Juliana Diniz é doutora em Direito pela USP e professora da Universidade Federal do Ceará. É editora do site bemdito.jor
Juliana Diniz é doutora em Direito pela USP e professora da Universidade Federal do Ceará. É editora do site bemdito.jor
Uma pesquisa realizada pelo Datafolha sobre a autopercepção dos brasileiros acerca de sua orientação ideológica foi publicada durante a semana, revelando o quão imprecisas as palavras podem ser quando tentam dizer o político. Os números indicam que, muitas vezes, rejeições podem ser potencializadas a depender do discurso utilizado por determinada personalidade política. A tirar pelos dados, parece fundamental, hoje, evitar termos que evocam uma ideia diversa daquela que se deseja comunicar.

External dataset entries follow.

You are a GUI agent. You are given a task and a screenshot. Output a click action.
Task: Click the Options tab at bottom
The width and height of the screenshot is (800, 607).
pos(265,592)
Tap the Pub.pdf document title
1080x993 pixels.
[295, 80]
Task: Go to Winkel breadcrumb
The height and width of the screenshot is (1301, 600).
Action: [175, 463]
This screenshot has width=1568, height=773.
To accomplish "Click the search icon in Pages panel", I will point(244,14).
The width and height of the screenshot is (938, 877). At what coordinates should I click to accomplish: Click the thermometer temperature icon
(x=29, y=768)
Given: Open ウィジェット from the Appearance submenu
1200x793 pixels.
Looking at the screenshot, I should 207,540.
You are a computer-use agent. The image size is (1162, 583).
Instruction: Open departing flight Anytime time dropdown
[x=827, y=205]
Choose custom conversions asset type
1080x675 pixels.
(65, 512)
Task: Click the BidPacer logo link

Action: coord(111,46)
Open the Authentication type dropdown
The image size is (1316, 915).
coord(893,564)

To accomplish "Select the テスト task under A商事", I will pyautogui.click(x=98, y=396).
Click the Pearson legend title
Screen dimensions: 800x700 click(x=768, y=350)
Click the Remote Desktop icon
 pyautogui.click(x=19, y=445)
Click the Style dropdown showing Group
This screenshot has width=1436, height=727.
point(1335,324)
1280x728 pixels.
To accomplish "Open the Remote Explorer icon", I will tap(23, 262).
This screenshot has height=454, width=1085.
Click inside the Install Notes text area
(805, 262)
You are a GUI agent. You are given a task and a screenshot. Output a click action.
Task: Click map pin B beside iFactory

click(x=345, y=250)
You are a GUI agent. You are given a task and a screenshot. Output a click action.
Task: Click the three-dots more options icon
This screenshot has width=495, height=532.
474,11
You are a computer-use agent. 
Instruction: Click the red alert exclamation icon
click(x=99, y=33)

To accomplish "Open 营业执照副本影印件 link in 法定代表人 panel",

Vamos aos números. Em São Paulo, 26% dos paulistanos afirmam ser de direita, enquanto apenas 20% reconhecem-se como de esquerda. O dado ganha complexidade quando o comparamos com as respostas oferecidas pela mesma amostra para outra pergunta: você se definiria como petista ou bolsonarista? 29% dos paulistanos declararam-se petistas contra 17% dos simpáticos ao bolsonarismo. É significativo que haja cerca de 9% dos participantes que se declaram "petistas" e, portanto, simpáticos àquele que é o mais poderoso partido da esquerda, mas que não se identificam como "de esquerda".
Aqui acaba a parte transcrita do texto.